Given request
Rewrite the records from the line with "The height and width of the screenshot is (634, 1095)." to the line with "Increase Min. Wortlänge", changing "trash" to "garbage" and leaving everything else as it stands.

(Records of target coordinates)
=====
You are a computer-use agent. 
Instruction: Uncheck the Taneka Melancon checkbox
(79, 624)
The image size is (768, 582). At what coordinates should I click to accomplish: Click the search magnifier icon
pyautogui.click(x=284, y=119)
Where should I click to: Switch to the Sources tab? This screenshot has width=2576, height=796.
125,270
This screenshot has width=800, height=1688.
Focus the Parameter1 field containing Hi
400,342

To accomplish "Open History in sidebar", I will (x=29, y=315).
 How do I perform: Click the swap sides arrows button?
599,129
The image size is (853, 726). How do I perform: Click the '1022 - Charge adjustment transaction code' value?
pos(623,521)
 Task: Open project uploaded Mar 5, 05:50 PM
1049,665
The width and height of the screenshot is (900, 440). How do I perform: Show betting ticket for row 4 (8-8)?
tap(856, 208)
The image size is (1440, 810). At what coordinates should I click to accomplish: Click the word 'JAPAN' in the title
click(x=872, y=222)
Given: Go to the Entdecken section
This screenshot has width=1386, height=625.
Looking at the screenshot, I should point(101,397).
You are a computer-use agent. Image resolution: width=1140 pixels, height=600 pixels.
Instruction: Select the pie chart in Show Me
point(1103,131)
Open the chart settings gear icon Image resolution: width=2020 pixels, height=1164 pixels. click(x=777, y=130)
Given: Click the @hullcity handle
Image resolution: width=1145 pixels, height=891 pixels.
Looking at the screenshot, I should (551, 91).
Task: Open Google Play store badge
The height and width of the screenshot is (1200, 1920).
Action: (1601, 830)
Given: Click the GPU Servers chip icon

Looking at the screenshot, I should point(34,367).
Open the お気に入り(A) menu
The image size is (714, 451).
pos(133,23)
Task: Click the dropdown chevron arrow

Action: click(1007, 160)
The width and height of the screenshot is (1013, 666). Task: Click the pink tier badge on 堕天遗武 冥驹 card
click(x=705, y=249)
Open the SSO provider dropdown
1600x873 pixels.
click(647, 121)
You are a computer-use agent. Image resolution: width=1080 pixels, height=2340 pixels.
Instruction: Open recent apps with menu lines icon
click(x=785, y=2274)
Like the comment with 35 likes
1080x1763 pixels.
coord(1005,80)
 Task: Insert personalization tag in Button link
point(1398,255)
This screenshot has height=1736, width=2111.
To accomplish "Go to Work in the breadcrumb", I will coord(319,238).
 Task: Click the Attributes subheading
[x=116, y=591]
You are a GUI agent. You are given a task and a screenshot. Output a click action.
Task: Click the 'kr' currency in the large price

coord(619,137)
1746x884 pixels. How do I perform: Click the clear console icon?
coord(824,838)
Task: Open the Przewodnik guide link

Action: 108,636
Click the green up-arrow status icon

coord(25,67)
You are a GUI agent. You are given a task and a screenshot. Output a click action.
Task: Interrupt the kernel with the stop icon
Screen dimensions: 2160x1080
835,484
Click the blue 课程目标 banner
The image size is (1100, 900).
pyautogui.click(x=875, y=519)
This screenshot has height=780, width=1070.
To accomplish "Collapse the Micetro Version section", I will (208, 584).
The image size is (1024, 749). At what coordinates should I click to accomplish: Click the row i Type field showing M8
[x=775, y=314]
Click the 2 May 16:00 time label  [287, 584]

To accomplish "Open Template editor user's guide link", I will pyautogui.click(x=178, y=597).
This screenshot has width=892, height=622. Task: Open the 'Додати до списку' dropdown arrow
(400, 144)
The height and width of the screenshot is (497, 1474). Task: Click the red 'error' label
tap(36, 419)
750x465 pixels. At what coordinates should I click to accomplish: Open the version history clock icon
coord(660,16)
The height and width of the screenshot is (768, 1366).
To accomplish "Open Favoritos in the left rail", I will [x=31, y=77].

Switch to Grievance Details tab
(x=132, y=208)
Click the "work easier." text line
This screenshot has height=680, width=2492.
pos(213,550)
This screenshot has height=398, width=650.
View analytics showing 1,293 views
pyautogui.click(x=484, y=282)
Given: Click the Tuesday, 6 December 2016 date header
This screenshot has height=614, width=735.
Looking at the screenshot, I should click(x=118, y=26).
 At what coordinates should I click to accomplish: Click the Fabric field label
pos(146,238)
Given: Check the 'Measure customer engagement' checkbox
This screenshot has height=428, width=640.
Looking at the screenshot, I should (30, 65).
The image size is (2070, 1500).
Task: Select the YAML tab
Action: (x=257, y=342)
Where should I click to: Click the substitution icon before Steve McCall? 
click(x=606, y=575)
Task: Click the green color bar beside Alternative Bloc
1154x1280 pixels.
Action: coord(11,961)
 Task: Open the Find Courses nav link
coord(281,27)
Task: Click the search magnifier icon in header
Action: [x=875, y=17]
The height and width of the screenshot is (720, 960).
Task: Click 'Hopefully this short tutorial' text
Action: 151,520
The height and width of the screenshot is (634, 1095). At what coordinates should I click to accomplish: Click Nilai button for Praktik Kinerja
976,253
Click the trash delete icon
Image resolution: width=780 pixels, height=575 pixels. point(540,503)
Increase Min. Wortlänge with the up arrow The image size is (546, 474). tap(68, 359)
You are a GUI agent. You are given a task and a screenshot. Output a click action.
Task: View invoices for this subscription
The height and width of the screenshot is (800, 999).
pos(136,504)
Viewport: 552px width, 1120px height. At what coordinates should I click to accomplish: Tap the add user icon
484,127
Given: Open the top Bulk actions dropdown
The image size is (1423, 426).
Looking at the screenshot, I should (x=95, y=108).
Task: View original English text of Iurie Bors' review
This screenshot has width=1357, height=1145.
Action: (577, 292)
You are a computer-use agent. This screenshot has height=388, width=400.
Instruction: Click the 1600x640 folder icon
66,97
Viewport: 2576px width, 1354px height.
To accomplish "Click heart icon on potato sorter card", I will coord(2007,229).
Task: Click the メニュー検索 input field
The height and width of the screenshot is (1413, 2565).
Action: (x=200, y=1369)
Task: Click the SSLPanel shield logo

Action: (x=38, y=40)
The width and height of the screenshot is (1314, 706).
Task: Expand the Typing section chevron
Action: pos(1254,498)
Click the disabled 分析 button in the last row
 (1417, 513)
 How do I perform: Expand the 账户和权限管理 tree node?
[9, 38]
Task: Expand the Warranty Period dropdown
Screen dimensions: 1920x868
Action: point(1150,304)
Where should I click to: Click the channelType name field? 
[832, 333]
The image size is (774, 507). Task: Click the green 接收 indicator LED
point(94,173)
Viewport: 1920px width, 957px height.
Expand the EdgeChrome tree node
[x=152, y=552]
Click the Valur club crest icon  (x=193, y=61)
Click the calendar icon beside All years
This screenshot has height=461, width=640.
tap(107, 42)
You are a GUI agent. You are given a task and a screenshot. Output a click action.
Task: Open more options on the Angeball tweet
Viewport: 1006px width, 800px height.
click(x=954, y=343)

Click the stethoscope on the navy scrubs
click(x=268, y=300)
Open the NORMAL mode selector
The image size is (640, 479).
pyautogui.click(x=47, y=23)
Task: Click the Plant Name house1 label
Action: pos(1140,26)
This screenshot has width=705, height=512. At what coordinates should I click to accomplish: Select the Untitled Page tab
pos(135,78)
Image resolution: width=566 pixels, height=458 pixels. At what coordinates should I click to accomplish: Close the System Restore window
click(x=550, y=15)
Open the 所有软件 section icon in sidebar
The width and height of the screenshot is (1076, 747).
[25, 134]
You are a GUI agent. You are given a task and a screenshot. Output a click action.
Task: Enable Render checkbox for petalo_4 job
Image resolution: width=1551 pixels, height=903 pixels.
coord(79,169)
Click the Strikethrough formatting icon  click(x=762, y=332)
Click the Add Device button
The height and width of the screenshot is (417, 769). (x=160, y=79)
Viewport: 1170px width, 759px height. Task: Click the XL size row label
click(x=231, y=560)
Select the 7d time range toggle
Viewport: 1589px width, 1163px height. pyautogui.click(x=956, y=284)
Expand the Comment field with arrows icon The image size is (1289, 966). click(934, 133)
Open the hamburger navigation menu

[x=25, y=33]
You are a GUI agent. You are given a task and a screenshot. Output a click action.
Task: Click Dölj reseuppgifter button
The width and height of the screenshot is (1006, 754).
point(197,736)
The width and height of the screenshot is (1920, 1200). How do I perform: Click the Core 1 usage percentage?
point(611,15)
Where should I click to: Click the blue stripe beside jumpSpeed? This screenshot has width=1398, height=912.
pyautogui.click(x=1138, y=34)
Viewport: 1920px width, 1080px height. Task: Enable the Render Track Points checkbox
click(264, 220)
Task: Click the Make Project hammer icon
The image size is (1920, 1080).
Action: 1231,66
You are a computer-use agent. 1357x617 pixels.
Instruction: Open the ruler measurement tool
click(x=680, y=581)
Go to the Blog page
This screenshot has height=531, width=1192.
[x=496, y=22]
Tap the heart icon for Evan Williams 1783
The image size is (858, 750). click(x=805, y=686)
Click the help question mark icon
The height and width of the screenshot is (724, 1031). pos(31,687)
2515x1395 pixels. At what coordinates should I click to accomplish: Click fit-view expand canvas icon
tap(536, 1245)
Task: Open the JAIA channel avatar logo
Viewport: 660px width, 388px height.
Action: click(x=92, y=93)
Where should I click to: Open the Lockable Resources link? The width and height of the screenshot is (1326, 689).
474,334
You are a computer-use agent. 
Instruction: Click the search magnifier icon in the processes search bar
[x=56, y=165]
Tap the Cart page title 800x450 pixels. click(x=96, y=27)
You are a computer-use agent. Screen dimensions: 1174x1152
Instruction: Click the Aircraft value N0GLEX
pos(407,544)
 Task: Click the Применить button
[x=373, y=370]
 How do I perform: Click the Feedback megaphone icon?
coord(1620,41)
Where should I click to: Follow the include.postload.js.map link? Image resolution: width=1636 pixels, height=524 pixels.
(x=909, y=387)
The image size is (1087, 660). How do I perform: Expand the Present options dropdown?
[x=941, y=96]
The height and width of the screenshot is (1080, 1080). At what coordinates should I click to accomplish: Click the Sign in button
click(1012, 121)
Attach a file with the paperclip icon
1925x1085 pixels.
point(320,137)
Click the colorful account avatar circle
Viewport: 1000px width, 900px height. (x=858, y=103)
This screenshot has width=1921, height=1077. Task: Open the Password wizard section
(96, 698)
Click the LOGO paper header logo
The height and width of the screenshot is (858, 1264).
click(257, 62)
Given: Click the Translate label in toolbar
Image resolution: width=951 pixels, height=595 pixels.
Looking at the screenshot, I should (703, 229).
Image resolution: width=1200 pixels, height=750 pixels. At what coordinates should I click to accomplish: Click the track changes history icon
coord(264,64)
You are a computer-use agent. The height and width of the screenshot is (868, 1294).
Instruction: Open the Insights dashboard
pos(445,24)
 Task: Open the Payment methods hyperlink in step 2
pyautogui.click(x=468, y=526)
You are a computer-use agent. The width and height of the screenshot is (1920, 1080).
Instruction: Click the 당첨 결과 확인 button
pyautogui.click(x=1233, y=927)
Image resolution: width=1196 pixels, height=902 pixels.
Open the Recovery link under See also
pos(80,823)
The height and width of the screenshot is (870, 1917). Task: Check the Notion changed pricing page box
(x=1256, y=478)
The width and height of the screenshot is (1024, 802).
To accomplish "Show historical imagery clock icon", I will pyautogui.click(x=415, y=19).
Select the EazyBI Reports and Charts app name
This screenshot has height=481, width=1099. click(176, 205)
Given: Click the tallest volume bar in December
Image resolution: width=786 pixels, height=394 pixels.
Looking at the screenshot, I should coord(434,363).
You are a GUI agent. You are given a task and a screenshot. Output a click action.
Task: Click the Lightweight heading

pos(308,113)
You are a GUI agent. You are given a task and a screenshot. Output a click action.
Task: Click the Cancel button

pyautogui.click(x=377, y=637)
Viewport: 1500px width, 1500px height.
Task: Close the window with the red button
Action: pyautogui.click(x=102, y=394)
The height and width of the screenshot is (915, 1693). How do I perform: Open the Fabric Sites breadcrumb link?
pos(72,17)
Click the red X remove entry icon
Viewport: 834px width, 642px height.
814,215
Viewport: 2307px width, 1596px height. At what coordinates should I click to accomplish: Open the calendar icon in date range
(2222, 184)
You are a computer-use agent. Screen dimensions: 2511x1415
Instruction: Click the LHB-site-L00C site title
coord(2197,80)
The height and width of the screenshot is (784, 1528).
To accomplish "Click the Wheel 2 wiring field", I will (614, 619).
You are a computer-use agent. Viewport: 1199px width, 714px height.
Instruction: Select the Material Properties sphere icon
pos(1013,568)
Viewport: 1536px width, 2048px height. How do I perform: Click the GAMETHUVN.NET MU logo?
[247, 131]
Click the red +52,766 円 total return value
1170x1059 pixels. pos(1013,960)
=====
Output for this exercise
The height and width of the screenshot is (634, 1095). At what coordinates should I click to accomplish: Click Nilai button for Praktik Kinerja
976,253
Click the garbage delete icon
Image resolution: width=780 pixels, height=575 pixels. point(540,503)
Increase Min. Wortlänge with the up arrow The image size is (546, 474). tap(68, 359)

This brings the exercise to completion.